Тем более, что соседка говорила при этом о Петропаловской крепости, белых ночах, Невском проспекте. Она по-прежнему жила в Ленинграде, а он уже давно здесь — в Иерусалиме. В первые же дни купила телевизор и смотрела исключительно русские программы. Вырезала из газет заметки о Московских новостях и клала на стол рядом с пирогами, бутылкой вина и двумя красными, стеклянными рюмочками. «У меня только две таких» — смущаясь, говорила Мадлена про рюмочки. Давиду приятна была её застенчивость, готовность угодить, но странной казалась безучастность к Израилю — ни древней, ни современной культурой страны она не интересовалась.
Будучи полукровкой и воспитанная русской бабушкой, на мои страстные призывы увидеть в возвращении евреев на свою землю замысел Бога, говорила, поджав губы:
«Мне не интересно об этом» и спешила включить телевизор. Однажды её осенило:
— Я знаю, почему Барак хотел отдать Восточный Иерусалим.
— Почему?
— Его русские купили. — Видя недоумение соседа, продолжала, — за большие деньги.
Да, да, не смотрите на меня так, я знаю.
Глупость вызывает отчаянье, ты словно зависаешь в пространстве и не знаешь как сориентироваться. Раздражение усугубилось брезгливостью. Для Петечки с Рыжиком не было запретных мест, особенно они почему-то предпочитали спать на столе; и всюду — даже в тарелке с супом, в стакане воды попадалась кошачья шерсть. А когда Давид увидел, как соседка шмякает прямо на пол куски творога, мяса, совсем нехорошо стало:
— А в миску нельзя положить?
— Петечка не любит из миски. Рыжик ест, ему всё равно, а Петечка не любит.
Чем больше Давид избегал приглашения на пироги, тем сильней Мадлена поджимала узкие губы и выше вскидывала коротко стриженную голову.

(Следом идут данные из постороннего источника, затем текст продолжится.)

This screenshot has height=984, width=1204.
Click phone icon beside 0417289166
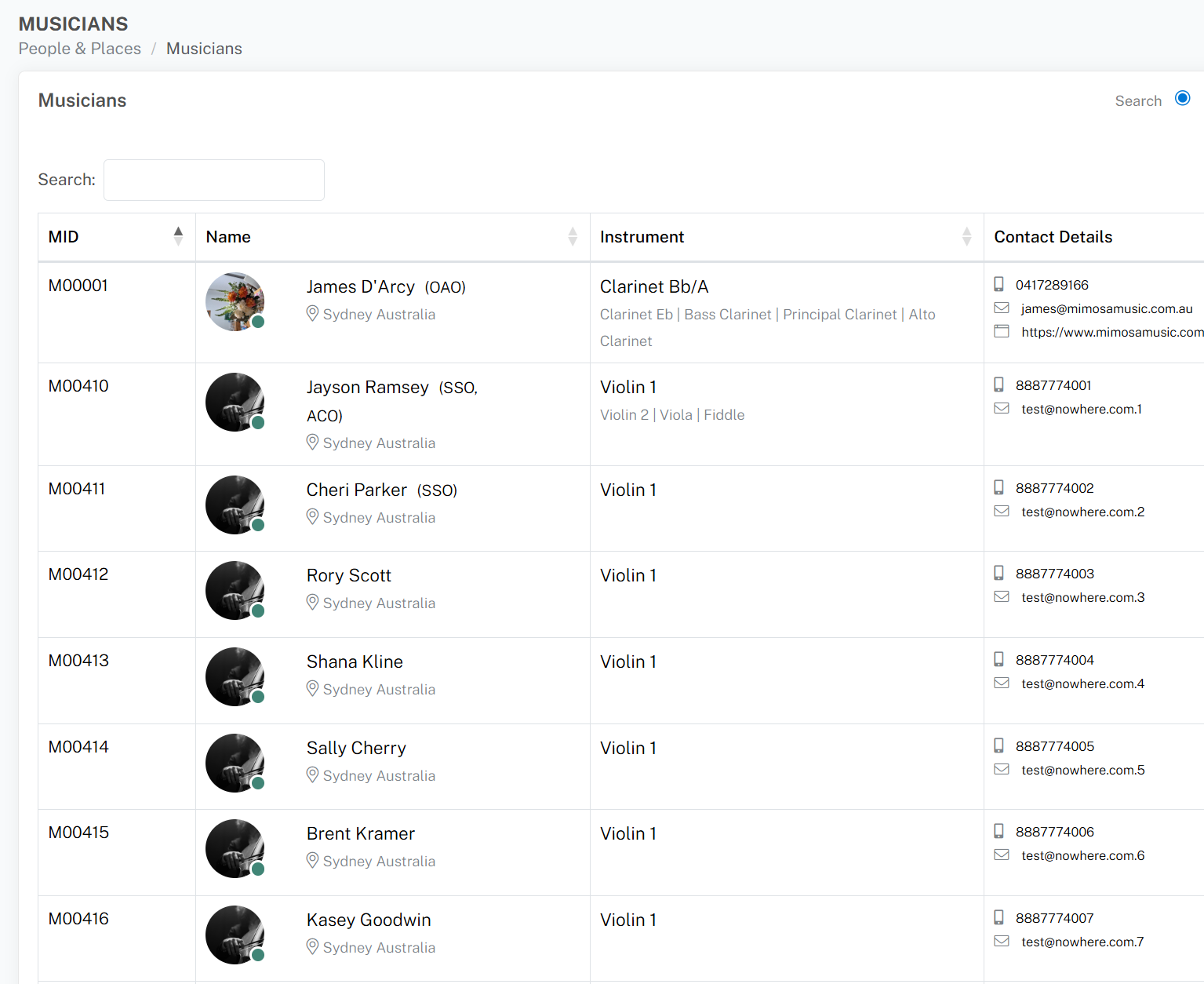click(x=998, y=284)
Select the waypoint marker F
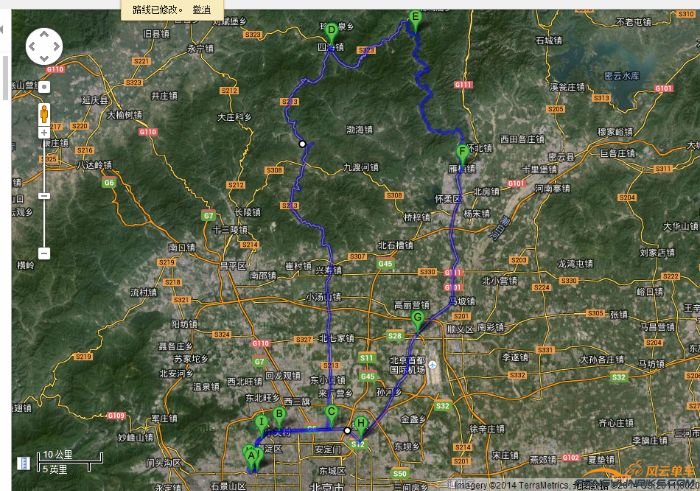The image size is (700, 491). 462,153
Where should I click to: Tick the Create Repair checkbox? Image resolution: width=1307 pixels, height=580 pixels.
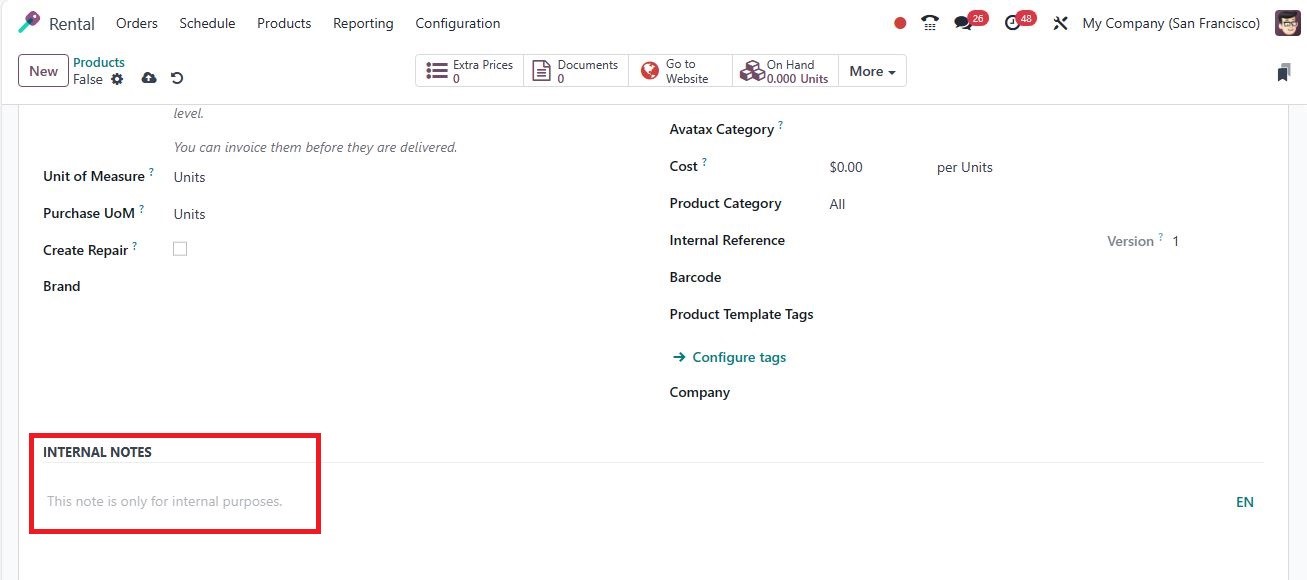[x=180, y=249]
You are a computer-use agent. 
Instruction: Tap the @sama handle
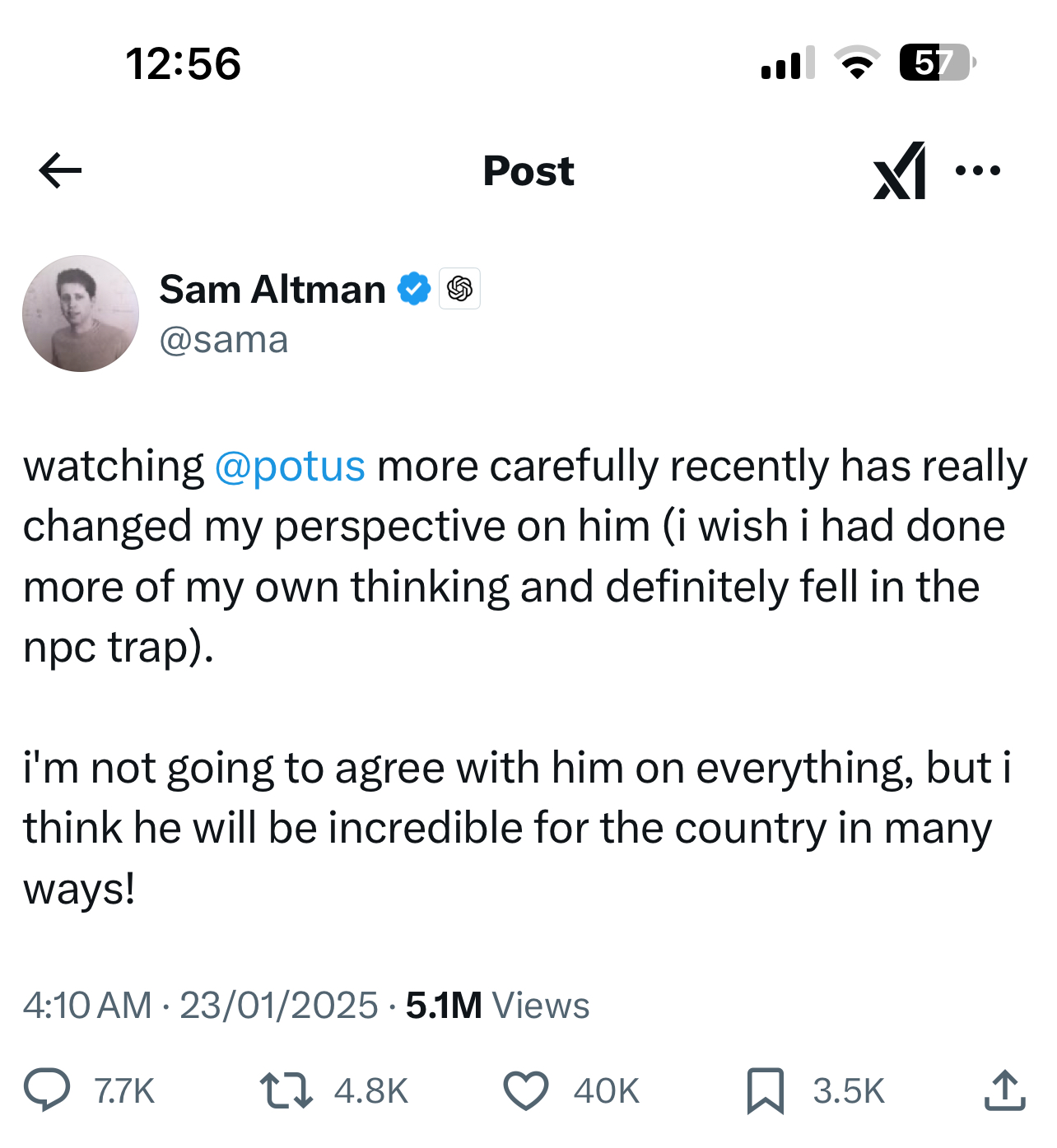(x=224, y=340)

В конце концов заявила с гордым видом победителя, что переезжает на другую квартиру. Рабинович чувствовал себя виноватым — не разделил одиночества женщины в компании Петечки и Рыжика.
Ему теперь видятся две рюмочки из красного стекла, Мадлена привезла их в надежде на более покладистого компаньона. Со временем, может, и появится таковой, может, появится и интерес к Израилю… А пока из её открытого окна он слышал обращённый к ленинградским котам напевный ласкающий голос: «Сейчас будем кушанькать, покушаем. Мамочки мои, мамуленьки, матрёшечки. Рыбка вкусненькая. Закусили, вот и хорошо. Теперь подождите, скоро обед будет».
Рыже-чёрно-белый котёнок усвоил барские манеры домашних котов и с жалобным мяуканьем норовил заползти в комнату и расстянуться на диване. Давид прогонял, и всякую попытку проникнуть в дом предупреждал словами: «Стоп! Дальше нельзя!»
Теперь достаточно одного слова «Стоп!», как уличная кошка отступает, что не мешает ей бегать за хозяином как собачонка. Провожает до автобусной остановки и встречает у камня при дороге, где он обычно отдыхает, поставив сумки с овощами.
В знак принадлежности к дому кошка делится добычей — подкладывает под дверь задушенных ящериц, жуков. Однажды даже притащила в зубах целую рыбью голову.